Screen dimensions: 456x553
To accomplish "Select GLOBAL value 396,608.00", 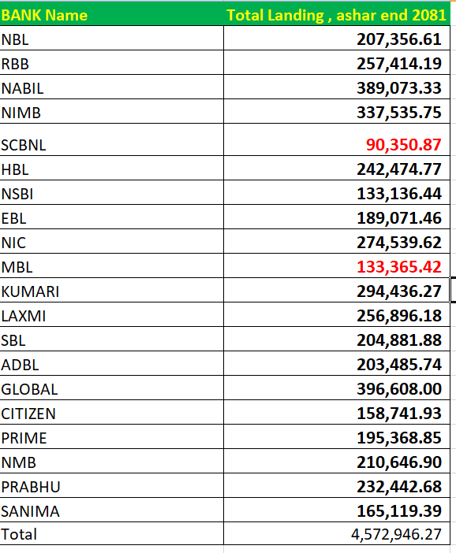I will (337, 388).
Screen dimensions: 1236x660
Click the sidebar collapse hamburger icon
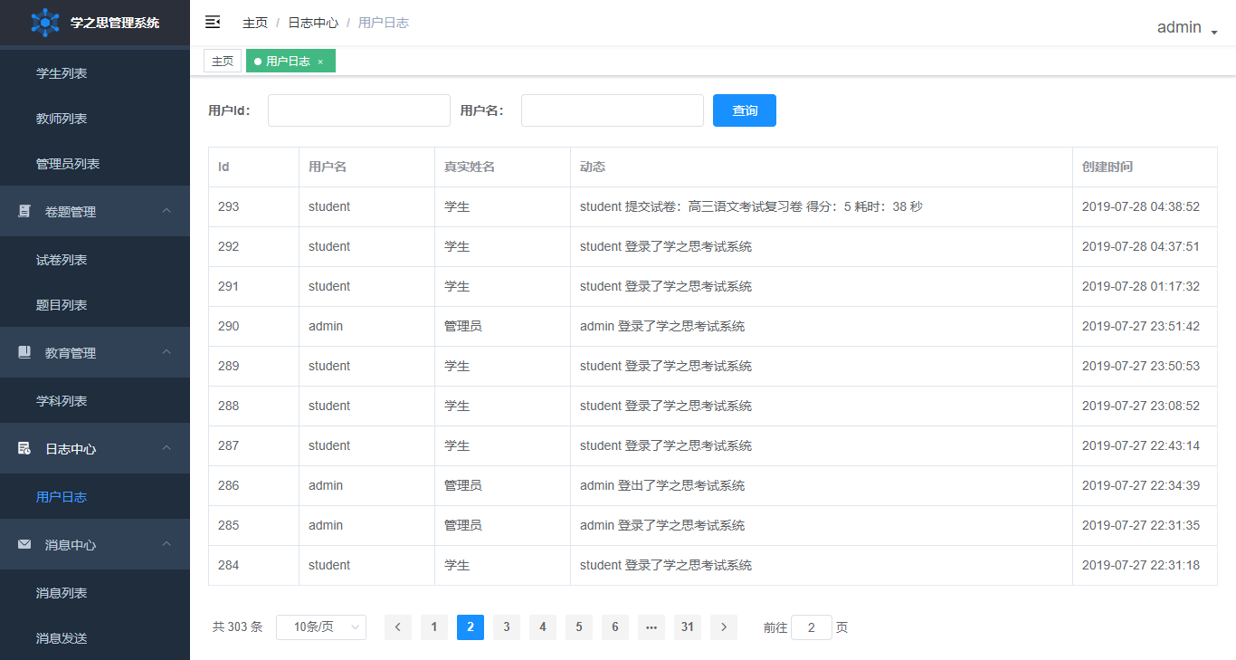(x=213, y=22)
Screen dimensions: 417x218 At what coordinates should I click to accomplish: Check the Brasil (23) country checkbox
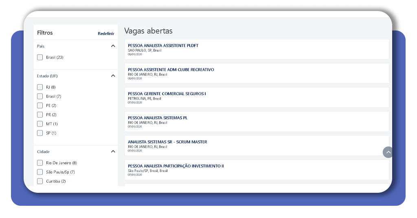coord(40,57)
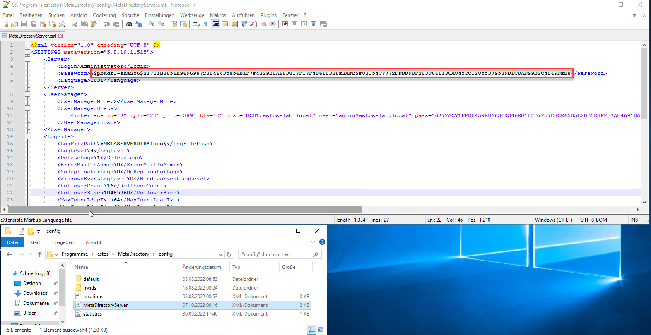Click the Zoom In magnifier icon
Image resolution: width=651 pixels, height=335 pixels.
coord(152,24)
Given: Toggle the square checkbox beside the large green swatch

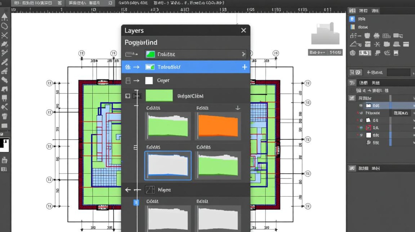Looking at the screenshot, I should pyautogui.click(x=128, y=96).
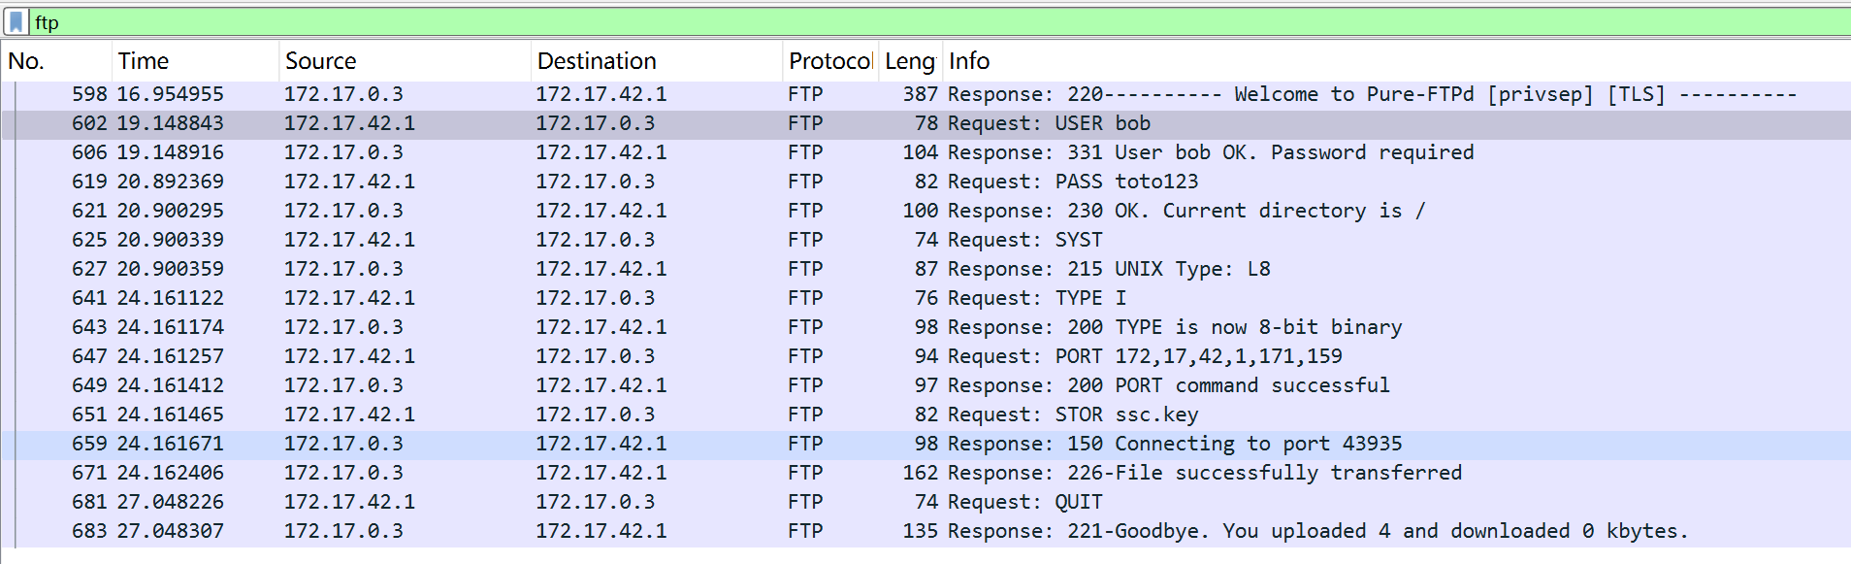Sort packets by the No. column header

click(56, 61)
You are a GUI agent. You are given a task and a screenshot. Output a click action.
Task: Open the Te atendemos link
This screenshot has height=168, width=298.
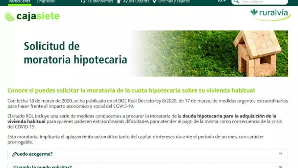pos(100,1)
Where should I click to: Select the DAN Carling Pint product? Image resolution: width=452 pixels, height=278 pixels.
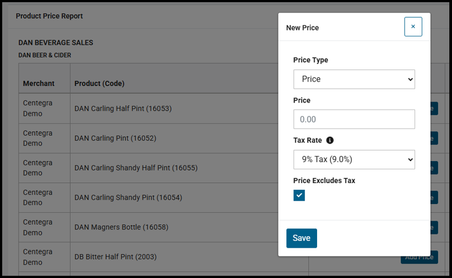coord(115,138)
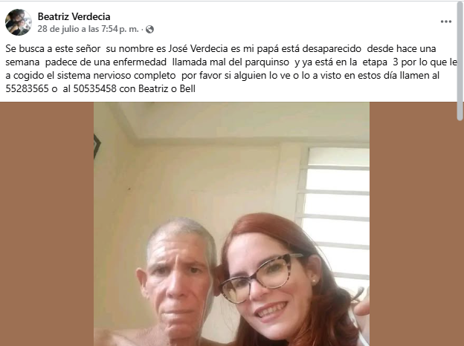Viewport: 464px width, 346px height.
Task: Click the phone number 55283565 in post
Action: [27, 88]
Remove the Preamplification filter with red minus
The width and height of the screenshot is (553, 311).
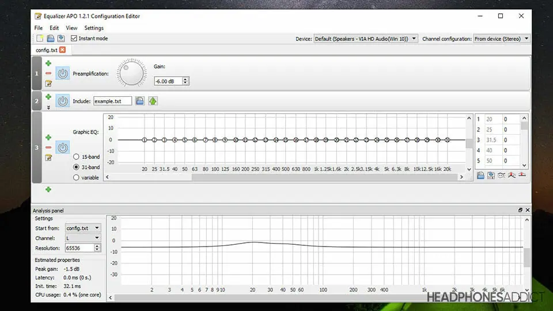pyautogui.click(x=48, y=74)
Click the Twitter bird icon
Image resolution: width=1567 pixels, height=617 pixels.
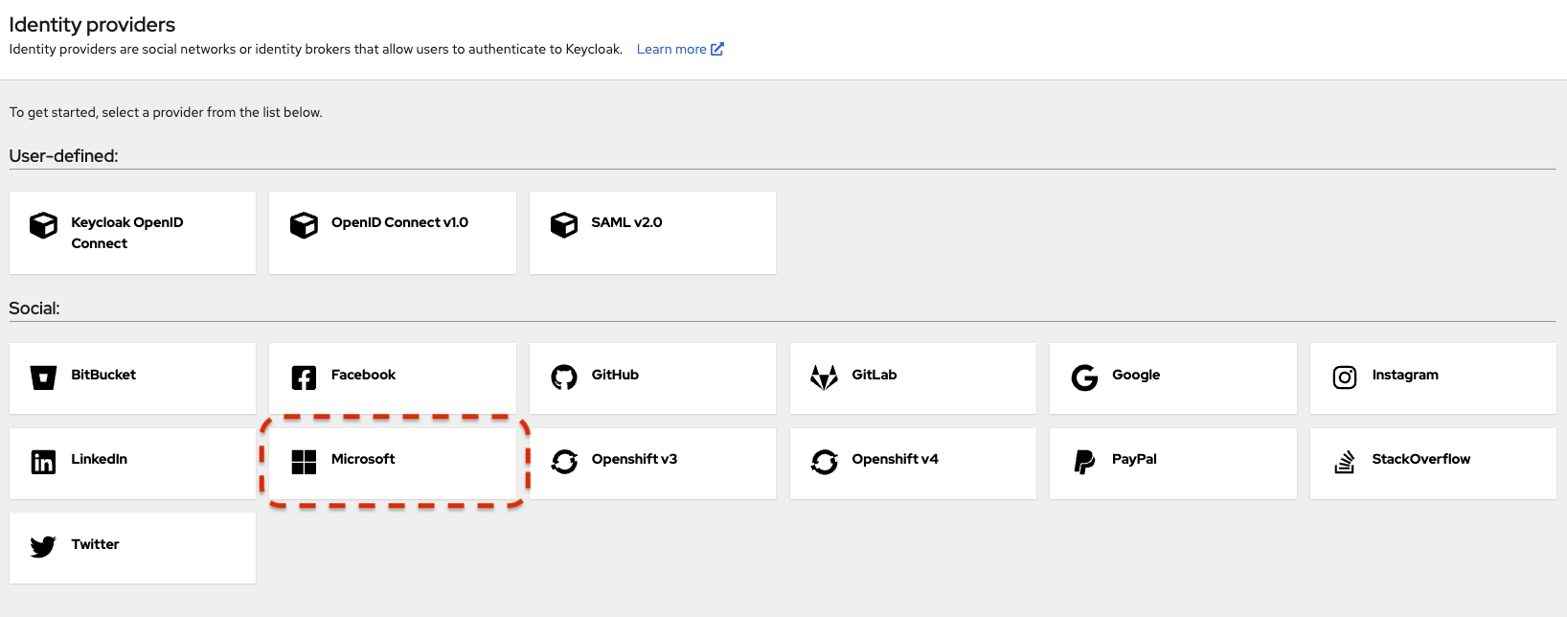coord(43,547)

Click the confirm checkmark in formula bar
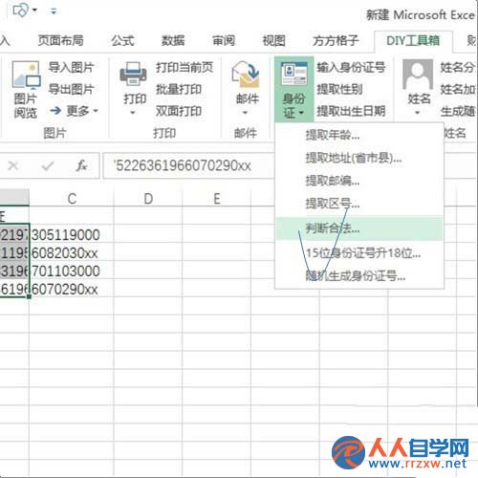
━━━
* Problem statement *
I need the lines from the line containing "Task: Open the Te atendemos link" through the final line of the listing duplicated exactly, both ends included, with no pictures and nothing else.

* Answer to the problem *
Task: Open the Te atendemos link
This screenshot has height=168, width=298.
pos(100,1)
Where should I click to: Select the DAN Carling Pint product? Image resolution: width=452 pixels, height=278 pixels.
coord(115,138)
Viewport: 464px width, 346px height.
Task: Click the phone number 55283565 in post
Action: [27, 88]
Remove the Preamplification filter with red minus
The width and height of the screenshot is (553, 311).
pyautogui.click(x=48, y=74)
Click the Twitter bird icon
Image resolution: width=1567 pixels, height=617 pixels.
coord(43,547)

Click the confirm checkmark in formula bar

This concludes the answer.